* **TRAVAIL DEMANDÉ**:
1. Dans le texte sur les cloches de Rochecolombe, en quelle année la construction de l’église de l’Assomption est-elle achevée ?
2. Rédigez la suite du texte sur les cloches de Rochecolombe, en reprenant juste après sa dernière phrase.

------ TEXTE À LIRE

Exploration campanaire, les cloches de Rochecolombe

Voici une exploration campanaire du clocher de Rochecolombe, en Ardèche. Le village de Rochecolombe comporte trois églises : la très ancienne église de Sauveplantade, la très ancienne église Saint-Barthélemy dans le vieux village, l’église relativement récente de l’Assomption. Nous visitons ici l’Assomption, à laquelle nous devons ajouter nombre de précisions.
L’église Saint-Barthélémy, aussi appelée chapelle dans certains documents, peut se voir comparée à l’ancienne église romane de Balazuc. C’est dans la même dynamique un édifice roman XIIe siècle, qui a été désaffecté du culte graduellement, du fait d’une implantation un peu compliquée. A Rochecolombe, cela se trouve dans le vieux village, pittoresque et touristique d’ailleurs. Le vieux village a été peu à peu déserté de ses habitants, pour une implantation plus aisée, quelques centaines de mètres plus bas.
L’église de l’Assomption est érigée dans cet élan. Aussi appelée Saint-Pierre-aux-Liens, elle voit sa construction achevée en 1847. Elle remplace dès lors Saint-Barthélemy, désaffectée du culte.

------------
------ DONNÉES FOURNIES

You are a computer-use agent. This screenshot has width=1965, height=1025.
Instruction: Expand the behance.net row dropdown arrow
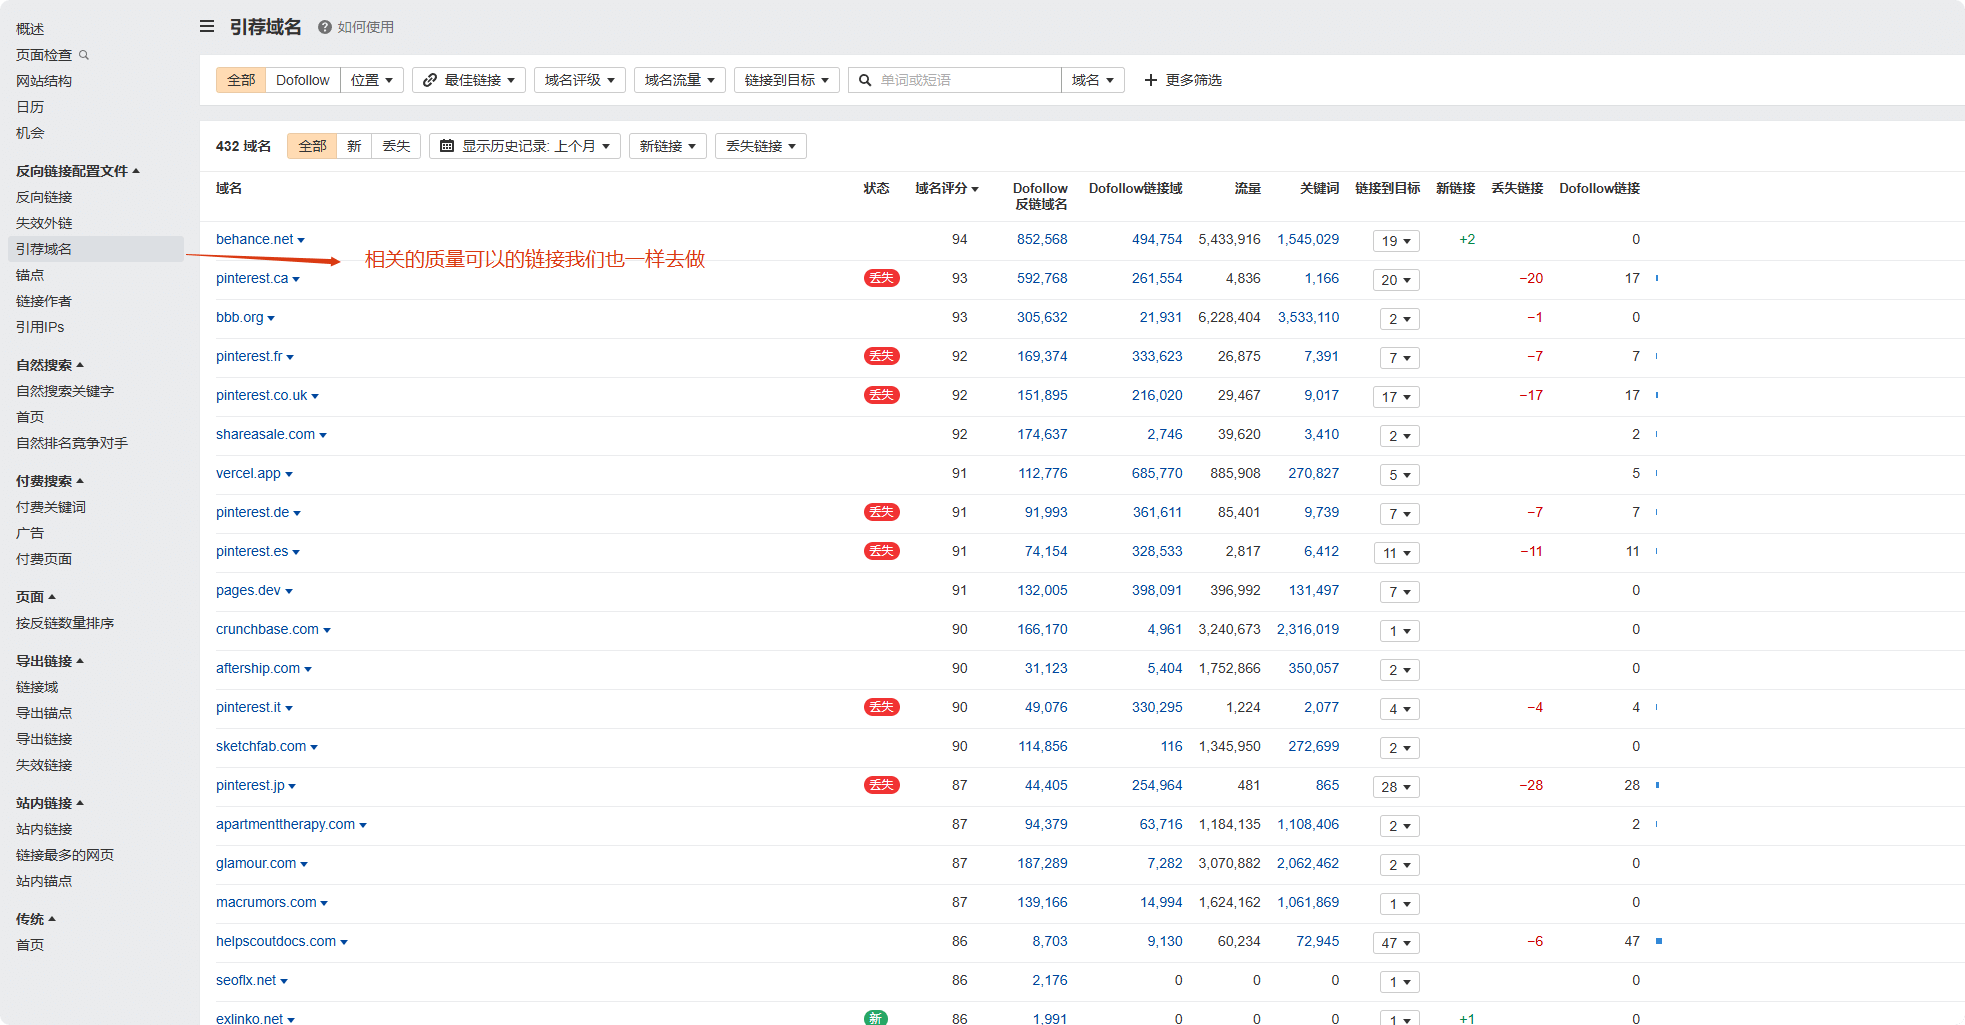[301, 240]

------------

* **RÉPONSES ATTENDUES**:
1. En 1847.

2.
Ce qu’il est important de mentionner, c’est l’arrêté de péril pris par la municipalité la concernant. Elle est interdite de visite, suite aux dégâts provoqués par le séisme du Teil le 11 novembre 2019. La nef est inaccessible. Le clocher est distinct de la nef, c’est une tour campanile. On y accède par une porte située à l’arrière de l’église. La chambre des cloches est accessible par trois volées d’échelles subverticales. Plus personne ne monte au clocher, sauf la personne réalisant l’entretien.
Dans des baies ouvertes sur l’extérieur, on trouve trois cloches : une anonyme de 1611, une Dupuy Chassiers de 1632, une Pierre 2 Decharme de 1823.
La cloche de 1611. Ce qui frappe immédiatement, c’est la complète similitude avec la cloche ancienne de Saint-Sernin, dont d’ailleurs la date est la même. Le point saillant remarqué tout de suite : la présence des triangles au-dessus de la dédicace. C’est complètement typique. La dédicace de cette cloche est la suivante : + IHS . MA . SANCTE . BARTHOLOMEE . ORA PRO NOBIS . 1611. De la même manière que Saint-Sernin, on remarquera qu’elle n’est pas signée. Elle possède une très petite estampille en forme de cloche, qui ne permet pas d’identifier.
Du fait qu’elle mentionne Saint-Barthélémy, il appert qu’elle provient de l’ancienne église romane de Rochecolombe. Tout autant qu’à Saint-Sernin, elle possède une épigraphie peu soignée, dont des débords et une absence d’ébarbage, aucune effigie non plus. C’est sobre, simple. Son calvaire, ornementé de décors ondulants, reste de grande qualité.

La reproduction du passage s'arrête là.